E vi sono segnali globali, che trasmettono a qualunque cristiano palestinese un forte senso di marginalità, come ad esempio le ripetute dichiarazioni di Hamas secondo cui ogni centimetro del suolo della Terra Santa è suolo islamico. In un discorso durante la recente visita in Iran, il primo ministro palestinese Ismail Haniyeh ha dichiarato, a nome del governo palestinese guidato da Hamas: “Noi siano i fedeli protettori della terra islamica di Palestina”. Poco dopo, durante colloqui con la suprema guida iraniana Ali Khamenei, Haniyeh ha irriso i tentativi fatti in passato di distinguere tra questione palestinese e islam. E ha ribadito che la causa palestinese “è islamica” e che la Palestina è terra islamica. “Per questo – ha detto – nessun individuo e nessun governo in Palestina ha il diritto di lasciarsi sfuggire anche la più piccola porzione di quella terra”.
Era solo una decina d’anni fa che Yasser Arafat faceva di fatto di Betlemme un vero e proprio simbolo della Palestina scegliendo la Chiesa della Natività come il luogo per dichiarare che Gesù era palestinese. “Questo è il luogo di nascita del nostro Signore Messia, il palestinese”, diceva Arafat.

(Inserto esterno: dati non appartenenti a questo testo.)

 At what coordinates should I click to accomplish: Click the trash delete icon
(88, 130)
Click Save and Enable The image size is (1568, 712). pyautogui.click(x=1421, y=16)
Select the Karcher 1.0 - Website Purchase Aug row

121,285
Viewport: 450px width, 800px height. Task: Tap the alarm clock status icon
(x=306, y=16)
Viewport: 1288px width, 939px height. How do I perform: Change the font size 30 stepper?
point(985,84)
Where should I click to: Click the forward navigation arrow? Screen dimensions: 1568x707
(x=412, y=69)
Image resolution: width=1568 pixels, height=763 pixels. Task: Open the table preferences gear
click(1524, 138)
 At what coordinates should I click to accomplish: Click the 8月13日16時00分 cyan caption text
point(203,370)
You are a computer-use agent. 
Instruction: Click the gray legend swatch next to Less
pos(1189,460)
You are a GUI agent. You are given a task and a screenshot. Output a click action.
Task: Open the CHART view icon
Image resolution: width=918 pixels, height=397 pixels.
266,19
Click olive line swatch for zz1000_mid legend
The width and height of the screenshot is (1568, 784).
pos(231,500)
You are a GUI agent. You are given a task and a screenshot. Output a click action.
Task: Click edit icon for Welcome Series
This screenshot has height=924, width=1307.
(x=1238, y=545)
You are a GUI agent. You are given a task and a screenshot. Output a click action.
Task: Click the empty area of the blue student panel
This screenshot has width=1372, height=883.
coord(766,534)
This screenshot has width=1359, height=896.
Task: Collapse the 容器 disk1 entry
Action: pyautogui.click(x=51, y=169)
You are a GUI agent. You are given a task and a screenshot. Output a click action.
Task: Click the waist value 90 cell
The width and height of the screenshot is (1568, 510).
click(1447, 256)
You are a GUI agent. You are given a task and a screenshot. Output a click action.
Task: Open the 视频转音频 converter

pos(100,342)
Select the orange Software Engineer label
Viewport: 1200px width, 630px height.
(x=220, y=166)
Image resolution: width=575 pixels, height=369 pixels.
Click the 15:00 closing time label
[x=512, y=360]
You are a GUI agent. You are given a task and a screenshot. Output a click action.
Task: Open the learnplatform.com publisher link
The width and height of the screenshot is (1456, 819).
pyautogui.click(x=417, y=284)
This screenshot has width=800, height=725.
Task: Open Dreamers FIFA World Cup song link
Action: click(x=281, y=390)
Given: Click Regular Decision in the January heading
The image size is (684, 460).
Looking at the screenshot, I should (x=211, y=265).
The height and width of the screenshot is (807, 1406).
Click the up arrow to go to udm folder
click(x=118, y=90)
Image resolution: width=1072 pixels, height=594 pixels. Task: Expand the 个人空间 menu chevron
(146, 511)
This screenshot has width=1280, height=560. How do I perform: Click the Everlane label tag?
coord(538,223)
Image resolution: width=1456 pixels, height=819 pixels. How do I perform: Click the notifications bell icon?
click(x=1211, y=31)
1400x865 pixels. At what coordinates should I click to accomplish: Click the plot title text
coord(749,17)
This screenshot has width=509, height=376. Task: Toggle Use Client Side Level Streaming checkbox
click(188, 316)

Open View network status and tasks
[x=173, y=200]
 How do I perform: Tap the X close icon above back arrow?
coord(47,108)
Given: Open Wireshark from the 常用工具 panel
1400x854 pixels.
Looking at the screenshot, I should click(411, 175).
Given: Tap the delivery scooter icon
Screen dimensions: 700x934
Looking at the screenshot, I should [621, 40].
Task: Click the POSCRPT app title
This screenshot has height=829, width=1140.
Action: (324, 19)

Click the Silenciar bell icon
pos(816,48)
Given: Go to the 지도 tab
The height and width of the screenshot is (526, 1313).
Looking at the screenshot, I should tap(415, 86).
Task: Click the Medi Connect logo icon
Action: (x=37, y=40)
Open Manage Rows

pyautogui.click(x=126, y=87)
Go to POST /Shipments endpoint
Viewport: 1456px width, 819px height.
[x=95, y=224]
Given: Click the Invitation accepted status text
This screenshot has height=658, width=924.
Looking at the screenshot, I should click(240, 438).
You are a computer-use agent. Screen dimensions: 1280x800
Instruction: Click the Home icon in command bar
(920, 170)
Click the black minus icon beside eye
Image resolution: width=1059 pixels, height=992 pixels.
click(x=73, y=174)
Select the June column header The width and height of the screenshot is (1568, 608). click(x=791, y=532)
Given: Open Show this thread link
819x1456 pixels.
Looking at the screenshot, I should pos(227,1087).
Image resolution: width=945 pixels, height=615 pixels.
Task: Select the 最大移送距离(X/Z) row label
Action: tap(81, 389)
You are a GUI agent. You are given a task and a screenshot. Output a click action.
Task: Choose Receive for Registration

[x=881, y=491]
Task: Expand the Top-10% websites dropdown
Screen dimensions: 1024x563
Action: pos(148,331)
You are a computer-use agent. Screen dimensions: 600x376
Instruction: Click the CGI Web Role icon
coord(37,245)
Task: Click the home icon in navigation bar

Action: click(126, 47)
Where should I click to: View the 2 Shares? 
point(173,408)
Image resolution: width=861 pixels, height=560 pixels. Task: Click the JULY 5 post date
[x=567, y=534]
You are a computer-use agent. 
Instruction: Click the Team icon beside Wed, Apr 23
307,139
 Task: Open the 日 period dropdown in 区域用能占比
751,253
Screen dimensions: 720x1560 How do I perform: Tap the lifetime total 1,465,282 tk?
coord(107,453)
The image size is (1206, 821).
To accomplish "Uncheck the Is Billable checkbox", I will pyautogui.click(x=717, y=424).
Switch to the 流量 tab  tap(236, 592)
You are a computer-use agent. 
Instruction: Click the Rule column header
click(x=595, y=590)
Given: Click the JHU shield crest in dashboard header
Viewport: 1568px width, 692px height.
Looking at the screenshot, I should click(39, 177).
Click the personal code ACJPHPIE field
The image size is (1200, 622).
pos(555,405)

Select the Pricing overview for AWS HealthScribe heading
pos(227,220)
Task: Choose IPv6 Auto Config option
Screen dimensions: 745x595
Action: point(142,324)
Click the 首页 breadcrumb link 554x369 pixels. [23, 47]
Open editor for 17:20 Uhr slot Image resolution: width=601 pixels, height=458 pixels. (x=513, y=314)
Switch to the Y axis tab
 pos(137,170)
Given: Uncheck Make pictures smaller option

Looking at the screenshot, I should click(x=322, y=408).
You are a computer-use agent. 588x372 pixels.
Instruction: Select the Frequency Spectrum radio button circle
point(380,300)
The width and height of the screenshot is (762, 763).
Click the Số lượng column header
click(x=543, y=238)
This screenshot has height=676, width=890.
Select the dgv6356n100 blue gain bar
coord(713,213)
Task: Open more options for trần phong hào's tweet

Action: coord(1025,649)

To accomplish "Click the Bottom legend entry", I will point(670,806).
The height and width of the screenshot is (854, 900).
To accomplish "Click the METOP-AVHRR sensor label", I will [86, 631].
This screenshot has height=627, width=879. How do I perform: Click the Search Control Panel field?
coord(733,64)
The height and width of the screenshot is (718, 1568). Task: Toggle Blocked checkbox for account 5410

In una Terra Santa dove storia e simboli sono spesso inseparabili, il senso della commedia di Arafat alla Natività era chiaro: non solo Gesù veniva dichiarato (arabo) palestinese (defraudandolo della sua ebraicità), ma i palestinesi come popolo venivano equiparati a Gesù. Essi dovevano impersonare Gesù con le sue sofferenze, le sue intenzioni pure, il suo essere profugo e perseguitato, torturato con indicibile crudeltà da una potenza estranea occupante. In questa sacra rappresentazione stravolta della Natività di Gesù come palestinese, ai soldati israeliani toccava la parte dei soldati di Erode e di Roma, agli ebrei israeliani la parte degli ebrei di allora che rifiutarono di riconoscere la divinità del messaggio di Gesù.
Nei giorni di Arafat era molto più facile credere che i palestinesi cristiani fossero visti dai musulmani come fratelli e sorelle di una causa comune. Erano i tempi in cui Arafat, quando parlava in pubblico della riconquista di Gerusalemme, ripeteva che la bandiere palestinesi avrebbero sventolato “sulle chiese e sulle moschee”.
Poi le cose sono cambiate. Un enorme cambiamento si è avuto durante l’intifada al-Aqsa, che non a caso prende il nome da una moschea, unita alla montante ondata di islamizzazione globale. Per Betlemme, i giochi si chiudevano inesorabilmente. I giovani miliziani di Fatah abbracciavano il fondamentalismo religioso e il massimalismo ideologico dei loro compatrioti di Hamas e Jihad Islamica.
Se il movimento nazionale palestinese si è fatto islamico, lo stesso è avvenuto della sua narrazione. L’ammirata figura di Gesù è stata rimpiazzata dagli improperi contro i crociati e il Papa. Certo, per i cristiani di Betlemme la Natività sta cambiando, forse per sempre. La stella cometa è impallidita, i re magi non si fanno più vedere e cresce la sensazione che presto per loro non vi sarà più un posto libero dove alloggiare. È il Natale 2006. Il posto della cristiani in Palestina è oggi esile come fu in epoche antiche. Natale 2006: c’è ancora qualcuno che dice che Gesù era palestinese?